*TESTO DI PARTENZA*.
La tempesta che s’è abbattuta sulla milanese Hacking Team continua a produrre i suoi effetti sul mondo istituzionale, con strascichi che coinvolgono tanto alcune indagini dei nostri corpi di Polizia, ora al palo sino a data da destinarsi, quanto i legami tra l’impresa informatica e la nostra intelligence.
L’AUDIZIONE DI PANSA
Ieri, di fronte al Copasir, era stato il il capo della Polizia, Alessandro Pansa, ascoltato assieme al capo della Polizia postale Roberto Di Legami, a spiegare che la pubblicazione online di circa 400 gigabyte sottratti all’azienda ha causato “gravi danni”. Tra le informazioni trafugate figurano infatti elementi utili a ricostruire ogni aspetto, anche il più privato, della vita e del lavoro d’impresa: conversazioni via email tra i dipendenti, le relazioni esterne, dettagli tecnici dei prodotti, ma anche rapporti con i clienti privati e istituzionali. Tra quest’ultimi c’è la Polizia postale, che utilizzava dal 2004 il software-spia creato dalla Hacking Team, ma anche il Ros dei Carabinieri, lo Scico della Guardia di finanza e i Servizi segreti. “Proprio per salvare l’inchiesta sui due stranieri residenti a Brescia accusati di terrorismo – scrive oggi Fiorenza Sarzanini sul Corriere della Sera -, i due sono stati arrestati il 22 luglio, prima che la sottrazione dei dati potesse far loro capire che erano «pedinati»”.

*ESERCIZI E COMPITI*.
**a)** Secondo il brano sulla Hacking Team, da quale anno la Polizia postale utilizzava il software-spia dell'azienda?
**b)** Prosegui il brano sulla Hacking Team scrivendo il paragrafo che viene subito dopo l'ultima frase riportata.
Le voci riportate qui provengono da una fonte diversa.

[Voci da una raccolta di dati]
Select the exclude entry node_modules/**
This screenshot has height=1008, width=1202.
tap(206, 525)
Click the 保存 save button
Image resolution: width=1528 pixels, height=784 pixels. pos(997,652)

*SOLUZIONI*.
**a)** Dal 2004.

**b)**
LE INDAGINI FERME
Altre indagini, ha spiegato ancora Pansa, “«alcune proprio sui fondamentalisti islamici, sono state invece bloccate quando è stato svelato su Internet il “codice sorgente” del sistema utilizzato”. Le conseguenze, rileva ancora il Corriere della Sera – “rischiano però di essere ben più serie con attacchi che in futuro potrebbero riguardare reti elettriche e ferroviarie”.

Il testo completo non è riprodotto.